◆ **Instruction**
Copy the listing below word for word, leaving out the pictures.

Some records:

..............................

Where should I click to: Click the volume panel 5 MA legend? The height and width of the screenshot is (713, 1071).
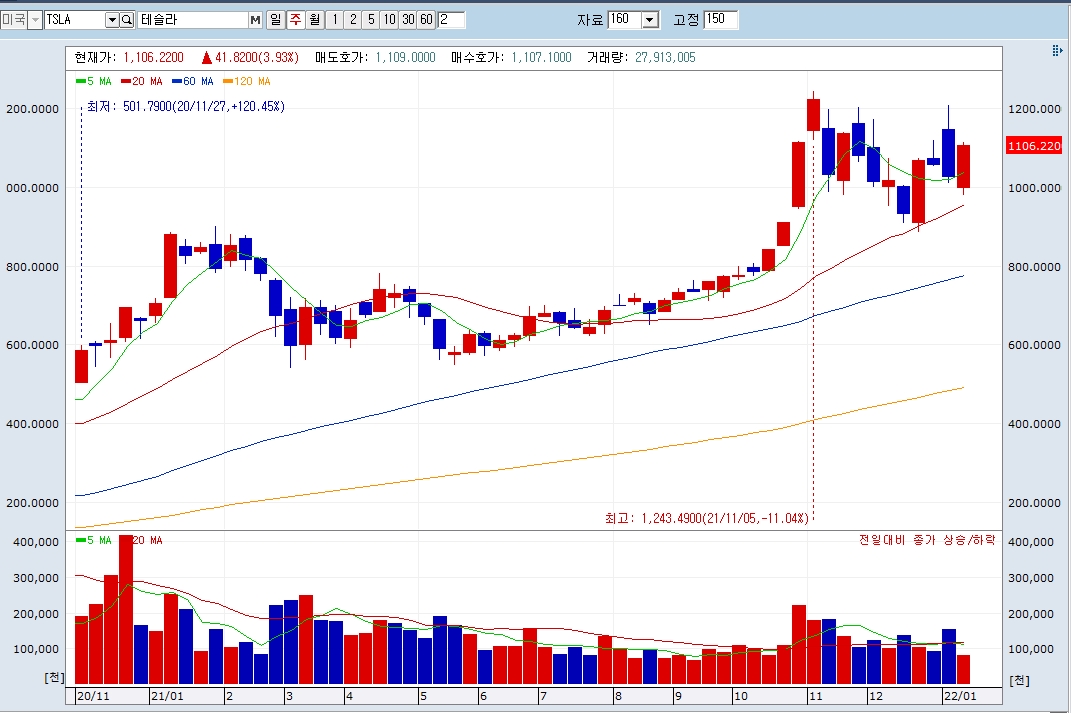pyautogui.click(x=93, y=540)
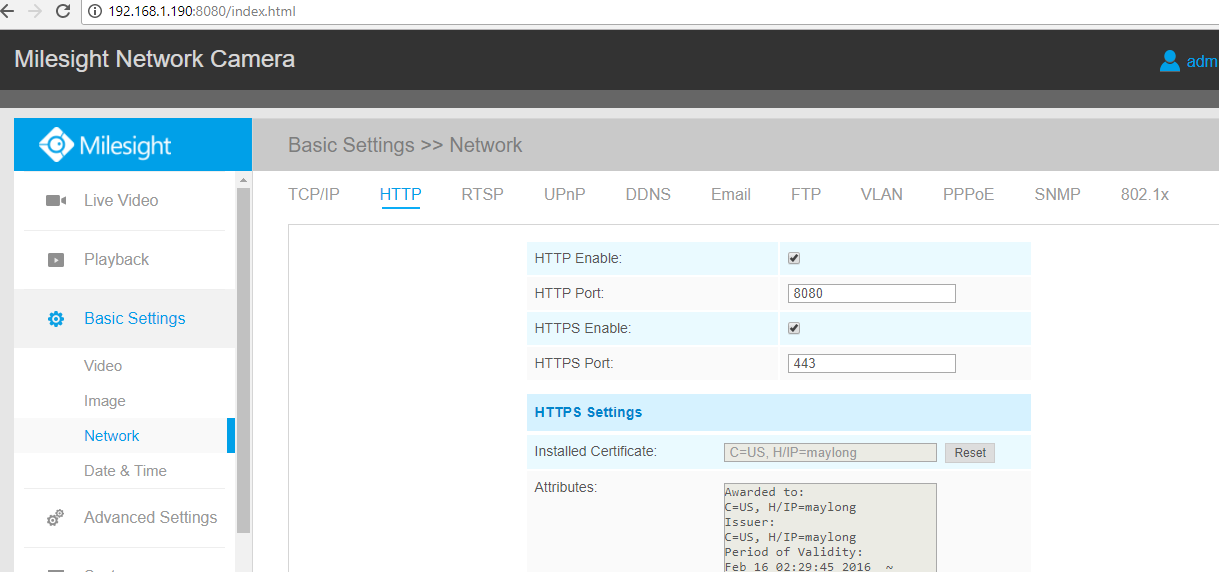Screen dimensions: 1219x572
Task: Click the Playback play icon
Action: click(56, 260)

..............................

◆ **Task response**
Where should I click to: Click the volume panel 5 MA legend? The height and width of the screenshot is (713, 1071).
pyautogui.click(x=93, y=540)
Screen dimensions: 1219x572
Task: Click the Playback play icon
Action: click(56, 260)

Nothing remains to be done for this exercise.